The BBC reported that North Koreans interviewed secretly testified that their neighbors starved to death due to a lack of food.

The BBC said on the 14th (local time) that it interviewed three ordinary people living in villages near the border between Pyongyang and China with the support of Daily NK , a media specializing in North Korea.

They said they were afraid that they would starve to death or be executed for violating the law after the border closure between North Korea and China.

Experts said the content of the interviews suggested that the situation in North Korea was at its worst since the ‘Arduous March’ of the 1990s, the BBC reported.

According to the BBC , a woman named Ji-yeon (all names have been changed) from Pyongyang said she knew three members of her family died of starvation in her home. Authorities went inside and found them dead, he said.

He said he had heard of people ending their lives at home because they couldn’t live, or going into the mountains to die.

Chan Ho, a construction worker living near the Chinese border, said five people in his village starved to death because food supplies were so low.
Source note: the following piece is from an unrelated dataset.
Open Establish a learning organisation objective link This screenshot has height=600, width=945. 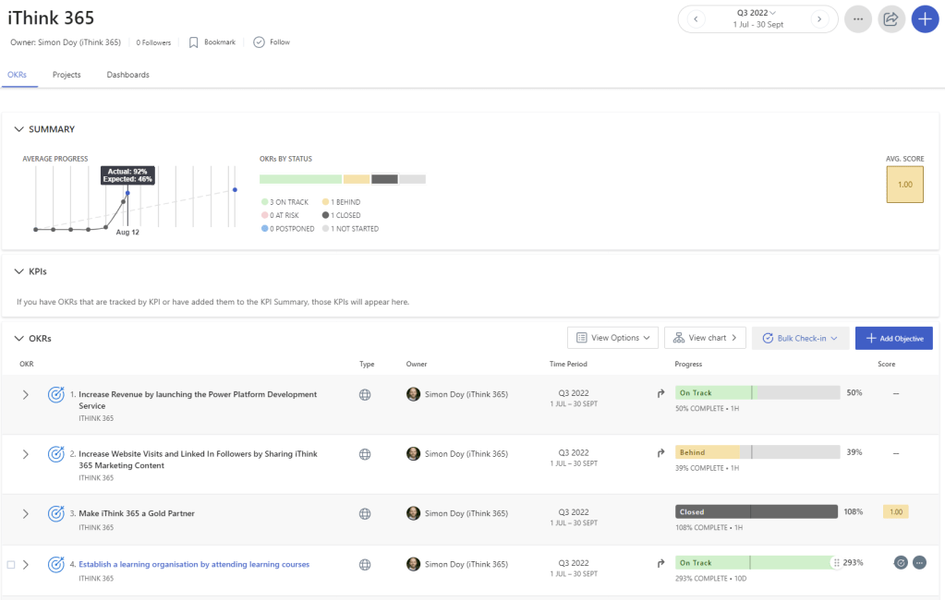(x=194, y=564)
“At first, I was afraid that I would die of Corona 19, but then I started to worry that I would die of starvation,” he said.

Myeong-sook, a merchant who sells contraband Chinese goods,메이저사이트 said three-quarters of the products sold at the marketplace used to come from China, but they are now empty and most of the imports have disappeared.

He said his family had never had so little food, he was struggling to feed his kids, and one time he thought he was going to die in his sleep because he hadn’t eaten for two days.

Hungry people are knocking on the door, he added.

North Korean economist Peter Ward said, “It’s very worrisome that our average middle-class neighbors are starving to death. It’s not yet total social collapse or massive starvation, but it doesn’t look good.” Hannah Song of NKDB

, which documents human rights violations in North Korea, also said, “I have hardly heard of cases of starvation in the past 10 to 15 years. It reminds me of the most difficult period in North Korean history.” According to South Korean government announcements, before the COVID-19 crisis, more than 1,000 people a day crossed the Yalu River to escape to China, but Ms. Myeong-sook said that was now impossible. “No one crosses the river now, as anyone who gets too close to it will be severely punished,” he said. Ms. Chanho said her friend’s son had recently witnessed several private executions, and in each case, three or four people were caught trying to escape and executed. “Every day it gets harder to live. One wrong move and you’re punished,” he said. “We’re stuck here waiting to die.” The BBC pointed out that Chairman Kim Jong-un has also hinted at the seriousness of the situation by publicly mentioning the food crisis, but he is still prioritizing nuclear weapons development. North Korea said it conducted a test launch of 63 ballistic missiles last year, and the cost was estimated at over 500 million dollars (approximately 637.5 billion won).